酒酔い運転は「正常な運転ができない状態」

Q.そもそも、「酒気帯び運転」「酒酔い運転」は何が違うのでしょうか。刑罰や運転免許の違反点数の違いなども含めて、教えてください。

牧野さん「酒気帯び運転は、『呼気1リットル当たりのアルコール濃度が0.15ミリグラム以上』検出された場合が該当します。0.15ミリグラム以上の酒気帯び運転として違反と認められた場合、アルコール濃度に関係なく『3年以下の懲役または50万円以下の罰金』(道路交通法117条の2の2)が科せられる可能性があります。

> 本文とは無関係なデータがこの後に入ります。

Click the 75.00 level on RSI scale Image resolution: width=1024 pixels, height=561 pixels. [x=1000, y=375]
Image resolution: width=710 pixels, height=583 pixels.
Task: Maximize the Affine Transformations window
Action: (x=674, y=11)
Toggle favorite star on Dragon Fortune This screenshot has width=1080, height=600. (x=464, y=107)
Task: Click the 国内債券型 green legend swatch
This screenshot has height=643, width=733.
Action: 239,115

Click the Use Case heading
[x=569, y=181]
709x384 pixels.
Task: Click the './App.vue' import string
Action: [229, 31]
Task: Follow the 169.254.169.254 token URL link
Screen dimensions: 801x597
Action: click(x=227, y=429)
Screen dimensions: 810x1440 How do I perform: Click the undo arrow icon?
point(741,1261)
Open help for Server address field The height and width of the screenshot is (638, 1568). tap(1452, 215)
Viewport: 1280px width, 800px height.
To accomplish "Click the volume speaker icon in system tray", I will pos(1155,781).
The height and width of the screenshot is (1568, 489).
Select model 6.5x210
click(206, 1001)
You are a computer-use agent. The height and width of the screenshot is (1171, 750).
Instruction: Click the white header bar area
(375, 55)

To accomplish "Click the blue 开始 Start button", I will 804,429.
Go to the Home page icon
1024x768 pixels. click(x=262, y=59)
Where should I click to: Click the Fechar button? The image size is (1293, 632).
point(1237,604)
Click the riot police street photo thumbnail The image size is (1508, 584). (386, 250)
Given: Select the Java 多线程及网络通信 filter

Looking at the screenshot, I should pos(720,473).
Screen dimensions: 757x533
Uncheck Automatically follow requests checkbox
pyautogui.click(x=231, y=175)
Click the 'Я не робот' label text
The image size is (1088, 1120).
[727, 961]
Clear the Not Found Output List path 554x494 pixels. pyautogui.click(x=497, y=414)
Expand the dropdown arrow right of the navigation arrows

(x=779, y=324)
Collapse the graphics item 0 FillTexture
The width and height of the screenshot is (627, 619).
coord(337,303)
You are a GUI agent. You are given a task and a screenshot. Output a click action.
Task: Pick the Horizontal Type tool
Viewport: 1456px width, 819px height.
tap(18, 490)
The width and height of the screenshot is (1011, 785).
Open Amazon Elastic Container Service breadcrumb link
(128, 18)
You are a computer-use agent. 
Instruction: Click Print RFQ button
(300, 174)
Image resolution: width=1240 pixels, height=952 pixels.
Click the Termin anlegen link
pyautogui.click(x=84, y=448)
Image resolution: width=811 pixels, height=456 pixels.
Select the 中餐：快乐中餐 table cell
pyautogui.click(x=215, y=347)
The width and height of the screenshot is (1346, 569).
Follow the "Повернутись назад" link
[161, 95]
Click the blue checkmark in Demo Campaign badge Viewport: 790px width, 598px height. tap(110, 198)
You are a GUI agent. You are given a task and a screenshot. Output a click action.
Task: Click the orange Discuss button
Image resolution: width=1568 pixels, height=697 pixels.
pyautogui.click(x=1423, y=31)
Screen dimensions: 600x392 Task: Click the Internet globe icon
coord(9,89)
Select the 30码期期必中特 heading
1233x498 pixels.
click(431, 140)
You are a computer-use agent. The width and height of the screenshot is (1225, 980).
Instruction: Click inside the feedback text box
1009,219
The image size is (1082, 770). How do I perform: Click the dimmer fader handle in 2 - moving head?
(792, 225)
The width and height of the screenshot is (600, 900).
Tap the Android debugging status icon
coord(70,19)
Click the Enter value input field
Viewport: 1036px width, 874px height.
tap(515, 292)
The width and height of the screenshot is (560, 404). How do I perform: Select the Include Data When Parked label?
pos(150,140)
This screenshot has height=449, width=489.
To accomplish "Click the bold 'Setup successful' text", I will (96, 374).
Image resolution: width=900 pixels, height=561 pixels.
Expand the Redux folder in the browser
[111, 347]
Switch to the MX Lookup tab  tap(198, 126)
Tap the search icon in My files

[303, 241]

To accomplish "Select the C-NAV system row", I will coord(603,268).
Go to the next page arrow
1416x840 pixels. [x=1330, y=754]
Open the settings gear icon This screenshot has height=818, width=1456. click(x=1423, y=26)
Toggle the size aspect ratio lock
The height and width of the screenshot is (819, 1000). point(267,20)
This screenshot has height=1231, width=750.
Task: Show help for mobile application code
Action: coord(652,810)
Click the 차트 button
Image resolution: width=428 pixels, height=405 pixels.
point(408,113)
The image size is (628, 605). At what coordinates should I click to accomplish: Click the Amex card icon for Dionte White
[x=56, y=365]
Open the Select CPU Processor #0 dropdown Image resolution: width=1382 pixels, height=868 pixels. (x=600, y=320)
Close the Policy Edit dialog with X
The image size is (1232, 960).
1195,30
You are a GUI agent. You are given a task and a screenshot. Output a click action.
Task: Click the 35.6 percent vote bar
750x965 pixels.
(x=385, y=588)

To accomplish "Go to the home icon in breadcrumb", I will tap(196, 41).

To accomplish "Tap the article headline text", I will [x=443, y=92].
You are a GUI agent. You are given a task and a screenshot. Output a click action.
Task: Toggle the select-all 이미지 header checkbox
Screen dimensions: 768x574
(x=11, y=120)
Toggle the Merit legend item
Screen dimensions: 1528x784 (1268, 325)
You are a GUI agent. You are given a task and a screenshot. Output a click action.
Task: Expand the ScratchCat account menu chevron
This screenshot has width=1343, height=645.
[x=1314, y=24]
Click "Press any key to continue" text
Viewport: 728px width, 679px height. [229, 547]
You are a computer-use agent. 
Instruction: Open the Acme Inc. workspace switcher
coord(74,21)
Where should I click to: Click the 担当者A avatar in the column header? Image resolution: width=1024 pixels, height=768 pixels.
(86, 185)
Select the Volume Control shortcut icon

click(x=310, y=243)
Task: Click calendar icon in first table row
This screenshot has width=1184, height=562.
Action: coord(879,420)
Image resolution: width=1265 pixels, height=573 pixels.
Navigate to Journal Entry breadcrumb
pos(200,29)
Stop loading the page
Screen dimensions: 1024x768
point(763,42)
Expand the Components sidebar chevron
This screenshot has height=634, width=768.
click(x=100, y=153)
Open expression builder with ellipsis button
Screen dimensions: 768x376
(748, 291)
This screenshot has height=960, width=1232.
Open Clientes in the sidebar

アルコール濃度が0.15ミリグラム以上0.25ミリグラム未満の酒気帯び運転の違反点数は、原則として13点です。前歴およびその他の累積点数がない人の場合、免許停止期間は90日となりますが、前歴がある人のほか、他の違反内容によって累積点数15点以上になる場合は、免許取り消しの対象となってしまいます。

アルコール濃度が0.25ミリグラム以上の酒気帯び運転の場合は25点の違反点数が付されます。25点の違反点数は、前歴がない人でも免許取り消しの対象で、運転免許の取り消し処分を受けた人が運転免許を再度取得することができない期間である『欠格期間』は2年です。

酒酔い運転は、呼気中のアルコール濃度に関係なく、『アルコールの影響により正常な運転ができない恐れのある状態』で、具体的には『まっすぐ歩けない』『ろれつが回っていない』などの状態を指します。つまり、運転者の状況で判断されます。

酒酔い運転の場合、『5年以下の懲役または100万円以下の罰金』(道路交通法117条の2)が科せられる可能性があります。また、免許の違反点数は35点で、免許取り消しになります。前歴およびその他の累積点数がない場合の欠格期間は3年です」

Q.「酒気帯び運転」よりも、「酒酔い運転」の方が刑罰が重いのは、なぜなのでしょうか。考えられる理由について、教えてください。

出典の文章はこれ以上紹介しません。